Era el mismo árbol que hace dieciséis años albergó sueños de juventud. El árbol que protegió a dos fugitivos que buscaban desafiar a la misma naturaleza con su amor. ¿Lo habían conseguido? ¿Realmente habían logrado superar todos los obstáculos? Finalmente el incesto es una serie de infinitos obstáculos. Jamás se pueden superar todos. Había fallado en el último.

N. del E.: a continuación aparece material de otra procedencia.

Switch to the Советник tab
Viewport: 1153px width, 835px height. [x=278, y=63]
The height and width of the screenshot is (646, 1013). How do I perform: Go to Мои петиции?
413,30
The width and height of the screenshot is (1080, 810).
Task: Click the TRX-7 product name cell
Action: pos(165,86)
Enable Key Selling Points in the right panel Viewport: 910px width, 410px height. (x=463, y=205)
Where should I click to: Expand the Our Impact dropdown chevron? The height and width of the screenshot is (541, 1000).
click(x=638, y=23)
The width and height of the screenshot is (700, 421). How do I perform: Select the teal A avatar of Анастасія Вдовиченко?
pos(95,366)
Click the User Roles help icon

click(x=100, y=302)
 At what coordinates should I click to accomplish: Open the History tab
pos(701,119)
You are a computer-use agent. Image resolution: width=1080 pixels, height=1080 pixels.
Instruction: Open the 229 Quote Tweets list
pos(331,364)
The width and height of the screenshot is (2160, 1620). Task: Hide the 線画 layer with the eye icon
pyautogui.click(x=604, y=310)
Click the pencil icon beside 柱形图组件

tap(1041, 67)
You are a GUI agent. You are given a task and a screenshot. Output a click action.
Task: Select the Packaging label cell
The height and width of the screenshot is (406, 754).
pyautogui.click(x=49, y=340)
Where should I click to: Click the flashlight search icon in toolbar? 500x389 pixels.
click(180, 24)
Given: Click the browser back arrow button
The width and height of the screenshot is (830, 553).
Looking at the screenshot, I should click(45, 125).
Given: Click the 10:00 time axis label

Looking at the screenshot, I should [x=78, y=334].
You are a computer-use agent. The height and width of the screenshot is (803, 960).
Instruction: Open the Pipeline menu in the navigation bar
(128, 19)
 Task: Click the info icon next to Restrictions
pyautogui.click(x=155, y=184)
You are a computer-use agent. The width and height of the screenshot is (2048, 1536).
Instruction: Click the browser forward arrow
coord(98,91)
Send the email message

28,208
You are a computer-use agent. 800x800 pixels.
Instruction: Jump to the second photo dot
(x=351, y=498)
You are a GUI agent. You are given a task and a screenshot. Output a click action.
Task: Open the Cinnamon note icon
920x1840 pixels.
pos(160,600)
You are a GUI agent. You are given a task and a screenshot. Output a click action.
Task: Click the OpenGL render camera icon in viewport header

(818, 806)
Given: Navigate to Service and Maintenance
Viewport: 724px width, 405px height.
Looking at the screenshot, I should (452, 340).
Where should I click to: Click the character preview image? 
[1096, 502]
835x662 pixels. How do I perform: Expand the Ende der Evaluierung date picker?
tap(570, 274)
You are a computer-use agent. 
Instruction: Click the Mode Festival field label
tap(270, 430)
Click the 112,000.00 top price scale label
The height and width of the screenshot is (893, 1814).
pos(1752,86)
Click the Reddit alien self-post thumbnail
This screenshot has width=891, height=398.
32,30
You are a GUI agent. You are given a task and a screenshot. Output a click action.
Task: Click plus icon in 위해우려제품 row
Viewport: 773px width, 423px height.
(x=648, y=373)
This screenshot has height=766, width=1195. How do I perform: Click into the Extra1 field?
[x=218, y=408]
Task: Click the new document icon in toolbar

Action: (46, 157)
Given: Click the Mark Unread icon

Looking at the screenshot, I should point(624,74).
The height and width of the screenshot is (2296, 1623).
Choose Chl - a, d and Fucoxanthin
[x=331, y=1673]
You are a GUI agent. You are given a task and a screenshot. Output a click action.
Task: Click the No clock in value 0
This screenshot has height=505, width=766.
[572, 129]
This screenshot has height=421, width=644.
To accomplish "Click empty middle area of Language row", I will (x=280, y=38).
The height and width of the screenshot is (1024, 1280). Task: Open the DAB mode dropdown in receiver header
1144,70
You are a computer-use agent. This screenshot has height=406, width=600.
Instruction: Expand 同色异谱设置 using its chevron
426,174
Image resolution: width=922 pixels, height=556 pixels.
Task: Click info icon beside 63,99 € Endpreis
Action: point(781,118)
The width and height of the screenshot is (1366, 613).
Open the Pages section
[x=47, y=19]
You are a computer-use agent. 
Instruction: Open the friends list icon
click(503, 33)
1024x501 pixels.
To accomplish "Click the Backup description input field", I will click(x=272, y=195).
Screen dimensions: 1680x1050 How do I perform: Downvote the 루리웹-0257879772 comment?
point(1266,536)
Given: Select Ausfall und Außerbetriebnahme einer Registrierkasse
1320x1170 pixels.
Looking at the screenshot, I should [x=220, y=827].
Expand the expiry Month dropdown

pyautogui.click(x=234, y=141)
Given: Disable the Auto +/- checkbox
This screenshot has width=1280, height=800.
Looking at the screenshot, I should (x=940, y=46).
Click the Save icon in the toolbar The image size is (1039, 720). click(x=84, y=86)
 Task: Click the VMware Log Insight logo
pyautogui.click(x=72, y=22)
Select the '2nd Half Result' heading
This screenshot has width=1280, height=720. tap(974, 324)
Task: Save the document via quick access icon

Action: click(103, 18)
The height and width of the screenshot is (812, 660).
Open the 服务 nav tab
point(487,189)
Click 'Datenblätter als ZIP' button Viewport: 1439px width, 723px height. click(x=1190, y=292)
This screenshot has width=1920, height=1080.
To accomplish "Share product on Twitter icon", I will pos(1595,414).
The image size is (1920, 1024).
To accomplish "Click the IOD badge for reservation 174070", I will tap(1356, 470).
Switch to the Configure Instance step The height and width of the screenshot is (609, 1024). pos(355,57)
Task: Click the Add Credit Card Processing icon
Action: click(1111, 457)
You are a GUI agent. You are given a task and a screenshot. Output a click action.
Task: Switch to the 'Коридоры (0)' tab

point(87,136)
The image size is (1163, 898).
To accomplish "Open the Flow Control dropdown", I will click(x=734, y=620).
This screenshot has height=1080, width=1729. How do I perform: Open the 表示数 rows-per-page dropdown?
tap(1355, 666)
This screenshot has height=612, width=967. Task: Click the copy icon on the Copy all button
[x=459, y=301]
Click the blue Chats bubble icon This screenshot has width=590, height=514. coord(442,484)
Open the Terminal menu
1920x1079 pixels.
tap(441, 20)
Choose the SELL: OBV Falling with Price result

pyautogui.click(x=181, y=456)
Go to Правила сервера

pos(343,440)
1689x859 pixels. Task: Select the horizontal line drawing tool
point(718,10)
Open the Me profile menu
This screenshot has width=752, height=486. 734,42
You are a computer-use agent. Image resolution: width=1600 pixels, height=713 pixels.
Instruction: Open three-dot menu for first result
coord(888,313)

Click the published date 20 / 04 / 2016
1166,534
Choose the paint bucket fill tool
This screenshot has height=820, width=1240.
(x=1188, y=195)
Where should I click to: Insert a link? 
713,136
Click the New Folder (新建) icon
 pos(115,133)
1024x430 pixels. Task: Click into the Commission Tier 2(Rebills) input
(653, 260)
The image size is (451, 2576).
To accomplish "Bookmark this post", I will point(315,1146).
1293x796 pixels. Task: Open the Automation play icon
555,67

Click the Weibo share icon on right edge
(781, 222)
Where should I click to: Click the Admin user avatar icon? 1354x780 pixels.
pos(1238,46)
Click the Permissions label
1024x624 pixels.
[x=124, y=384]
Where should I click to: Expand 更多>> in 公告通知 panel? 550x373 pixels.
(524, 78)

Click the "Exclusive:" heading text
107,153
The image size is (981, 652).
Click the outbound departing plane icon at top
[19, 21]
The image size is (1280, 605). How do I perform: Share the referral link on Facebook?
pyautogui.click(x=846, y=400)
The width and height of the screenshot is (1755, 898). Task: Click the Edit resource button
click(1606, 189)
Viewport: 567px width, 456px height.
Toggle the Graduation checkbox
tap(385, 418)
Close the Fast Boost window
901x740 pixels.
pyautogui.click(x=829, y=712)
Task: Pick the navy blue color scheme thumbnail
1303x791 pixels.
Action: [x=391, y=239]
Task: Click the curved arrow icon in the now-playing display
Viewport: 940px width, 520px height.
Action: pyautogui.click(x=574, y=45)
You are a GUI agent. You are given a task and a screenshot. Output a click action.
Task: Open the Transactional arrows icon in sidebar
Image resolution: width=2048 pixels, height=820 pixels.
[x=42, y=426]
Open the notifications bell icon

Se acercó y se arrodilló frente al tronco. Las flores se mecían igual que hace dieciséis años. El tiempo parecía no haber transcurrido. Ya le parecía ver a Yin dando vueltas mientras disfrutaba del espectáculo. Recordar su sonrisa fue una puñalada en su corazón. Las lágrimas brotaron repentinamente. El árbol era el único que podía consolarlo. Se aferró a su tronco mientras los sollozos aumentaban su intensidad. Hubiera dado lo que fuera por regresar a aquella noche hace dieciséis años. Por volver a tenerla entre sus brazos. Por vivir la ilusión de un futuro cargado de incertidumbre y amor.

El conejo había conseguido lo imposible, y lo había perdido todo.

Cuando las lágrimas se habían acabado, el conejo simplemente se quedó tirado en posición fetal junto al tronco. Deseaba un abrazo de su hermana. Algo que lo consolara. Una pista del camino que debía recorrer. Se sentía tan perdido en medio de la noche.

No. Ese no era el final. No era la derrota para Yang. Mientras él pudiera respirar, había esperanza. Cargado de una naciente determinación, se colocó de pie. Las ramas meciéndose le daban el impulso para avanzar. Apretó los puños mientras se secaba las lágrimas sueltas.

Aún podía recuperar a su familia.

Dejando atrás al árbol, se puso en marcha a toda prisa. A partir de este punto sabía cómo continuar.

Contra viento y marea. Contra todo el mundo. Contra la propia naturaleza. Contra su pasado, sus errores, la autora, contra absolutamente todo, él estaba dispuesto a luchar.